Your goal:
Locate, in the data below, the line that contains "Click Standard 3.9% per transaction text" and the line that contains "Click the white"; reproduce exactly those two lines and every line between them, nothing more.

Segment Start: Records shown

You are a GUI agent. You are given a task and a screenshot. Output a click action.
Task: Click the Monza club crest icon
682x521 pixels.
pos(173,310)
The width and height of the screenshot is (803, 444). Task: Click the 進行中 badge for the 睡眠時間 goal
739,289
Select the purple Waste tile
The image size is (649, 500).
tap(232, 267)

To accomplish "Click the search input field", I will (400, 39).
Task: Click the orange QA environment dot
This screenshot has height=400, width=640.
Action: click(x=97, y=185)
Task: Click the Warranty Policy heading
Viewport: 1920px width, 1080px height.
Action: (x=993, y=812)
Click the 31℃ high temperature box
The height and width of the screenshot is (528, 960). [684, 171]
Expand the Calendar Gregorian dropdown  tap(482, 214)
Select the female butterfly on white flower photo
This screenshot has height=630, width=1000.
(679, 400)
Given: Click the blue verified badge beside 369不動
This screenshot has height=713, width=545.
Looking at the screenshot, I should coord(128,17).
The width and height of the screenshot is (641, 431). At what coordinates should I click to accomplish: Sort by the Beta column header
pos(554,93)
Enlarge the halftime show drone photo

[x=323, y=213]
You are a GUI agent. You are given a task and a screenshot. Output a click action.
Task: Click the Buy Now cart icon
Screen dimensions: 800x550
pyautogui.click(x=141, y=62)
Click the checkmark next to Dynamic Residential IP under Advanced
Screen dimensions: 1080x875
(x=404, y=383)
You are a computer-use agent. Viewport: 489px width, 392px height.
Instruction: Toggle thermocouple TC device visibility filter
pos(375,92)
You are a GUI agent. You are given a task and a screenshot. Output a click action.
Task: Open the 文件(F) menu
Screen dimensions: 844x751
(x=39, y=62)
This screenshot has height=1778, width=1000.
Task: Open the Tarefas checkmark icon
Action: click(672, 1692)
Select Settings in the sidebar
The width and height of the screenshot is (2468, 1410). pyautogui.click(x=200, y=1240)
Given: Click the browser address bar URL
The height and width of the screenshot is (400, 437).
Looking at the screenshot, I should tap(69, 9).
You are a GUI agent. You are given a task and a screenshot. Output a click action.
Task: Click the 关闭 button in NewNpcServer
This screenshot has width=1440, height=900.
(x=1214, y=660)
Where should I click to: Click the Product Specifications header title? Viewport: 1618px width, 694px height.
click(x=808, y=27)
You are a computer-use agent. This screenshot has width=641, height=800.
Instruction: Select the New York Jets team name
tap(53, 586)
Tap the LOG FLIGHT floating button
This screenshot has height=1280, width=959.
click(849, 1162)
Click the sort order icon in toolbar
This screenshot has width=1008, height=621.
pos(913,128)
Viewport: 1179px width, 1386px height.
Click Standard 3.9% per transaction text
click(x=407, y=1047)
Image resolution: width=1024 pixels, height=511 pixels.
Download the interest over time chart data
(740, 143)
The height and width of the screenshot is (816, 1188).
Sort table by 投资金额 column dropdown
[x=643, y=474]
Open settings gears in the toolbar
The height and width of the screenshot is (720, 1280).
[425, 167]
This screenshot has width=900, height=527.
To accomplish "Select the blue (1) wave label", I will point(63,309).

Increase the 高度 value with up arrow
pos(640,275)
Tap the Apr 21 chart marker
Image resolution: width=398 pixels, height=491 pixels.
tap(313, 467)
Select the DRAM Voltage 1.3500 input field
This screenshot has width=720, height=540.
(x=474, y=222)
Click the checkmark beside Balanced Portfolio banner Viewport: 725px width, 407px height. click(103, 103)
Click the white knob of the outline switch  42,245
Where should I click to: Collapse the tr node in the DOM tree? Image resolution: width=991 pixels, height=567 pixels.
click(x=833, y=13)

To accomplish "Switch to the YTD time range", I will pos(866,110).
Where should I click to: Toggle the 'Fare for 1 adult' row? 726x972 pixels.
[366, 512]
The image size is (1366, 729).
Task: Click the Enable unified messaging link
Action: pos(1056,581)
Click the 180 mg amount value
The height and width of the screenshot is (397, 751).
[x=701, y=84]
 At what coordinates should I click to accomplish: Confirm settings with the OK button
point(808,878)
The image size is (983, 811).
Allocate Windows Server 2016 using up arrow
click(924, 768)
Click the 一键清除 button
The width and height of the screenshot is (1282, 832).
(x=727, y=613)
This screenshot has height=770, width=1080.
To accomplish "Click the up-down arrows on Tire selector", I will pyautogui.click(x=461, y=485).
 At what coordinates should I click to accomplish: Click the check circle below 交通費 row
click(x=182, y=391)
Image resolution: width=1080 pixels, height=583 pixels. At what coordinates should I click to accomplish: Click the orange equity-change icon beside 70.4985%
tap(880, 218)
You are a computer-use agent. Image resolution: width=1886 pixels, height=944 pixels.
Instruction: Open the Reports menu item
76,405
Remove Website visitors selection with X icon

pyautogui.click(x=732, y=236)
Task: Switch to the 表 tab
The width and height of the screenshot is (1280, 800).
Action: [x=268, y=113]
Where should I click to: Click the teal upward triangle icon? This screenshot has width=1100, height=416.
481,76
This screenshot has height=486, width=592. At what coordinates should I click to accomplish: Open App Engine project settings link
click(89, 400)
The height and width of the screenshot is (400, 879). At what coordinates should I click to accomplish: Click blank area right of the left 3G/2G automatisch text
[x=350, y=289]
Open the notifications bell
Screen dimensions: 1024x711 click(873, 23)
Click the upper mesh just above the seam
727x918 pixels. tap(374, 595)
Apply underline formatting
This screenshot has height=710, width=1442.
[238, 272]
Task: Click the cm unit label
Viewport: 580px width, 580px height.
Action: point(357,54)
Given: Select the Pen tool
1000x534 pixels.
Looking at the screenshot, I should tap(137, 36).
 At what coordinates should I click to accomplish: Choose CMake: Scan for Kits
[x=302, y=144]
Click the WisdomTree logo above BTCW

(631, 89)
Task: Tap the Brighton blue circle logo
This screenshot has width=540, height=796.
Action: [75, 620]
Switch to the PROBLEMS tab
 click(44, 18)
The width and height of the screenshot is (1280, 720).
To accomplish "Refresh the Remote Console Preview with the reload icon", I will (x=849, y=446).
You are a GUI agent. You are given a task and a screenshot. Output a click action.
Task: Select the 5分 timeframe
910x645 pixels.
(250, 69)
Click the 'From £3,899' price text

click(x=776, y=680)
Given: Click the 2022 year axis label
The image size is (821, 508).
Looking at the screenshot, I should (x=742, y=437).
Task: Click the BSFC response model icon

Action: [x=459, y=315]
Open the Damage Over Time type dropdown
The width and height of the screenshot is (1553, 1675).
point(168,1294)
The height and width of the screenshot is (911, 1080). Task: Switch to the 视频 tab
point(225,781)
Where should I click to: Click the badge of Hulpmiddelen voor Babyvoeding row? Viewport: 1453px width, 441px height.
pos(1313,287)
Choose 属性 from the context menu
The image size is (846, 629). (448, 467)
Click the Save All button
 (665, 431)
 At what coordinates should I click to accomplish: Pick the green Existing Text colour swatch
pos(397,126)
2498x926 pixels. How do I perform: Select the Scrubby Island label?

Segment End: Records shown

Result:
Click Standard 3.9% per transaction text
click(x=407, y=1047)
Image resolution: width=1024 pixels, height=511 pixels.
Download the interest over time chart data
(740, 143)
The height and width of the screenshot is (816, 1188).
Sort table by 投资金额 column dropdown
[x=643, y=474]
Open settings gears in the toolbar
The height and width of the screenshot is (720, 1280).
[425, 167]
This screenshot has width=900, height=527.
To accomplish "Select the blue (1) wave label", I will point(63,309).

Increase the 高度 value with up arrow
pos(640,275)
Tap the Apr 21 chart marker
Image resolution: width=398 pixels, height=491 pixels.
tap(313, 467)
Select the DRAM Voltage 1.3500 input field
This screenshot has width=720, height=540.
(x=474, y=222)
Click the checkmark beside Balanced Portfolio banner Viewport: 725px width, 407px height. click(103, 103)
Click the white knob of the outline switch  42,245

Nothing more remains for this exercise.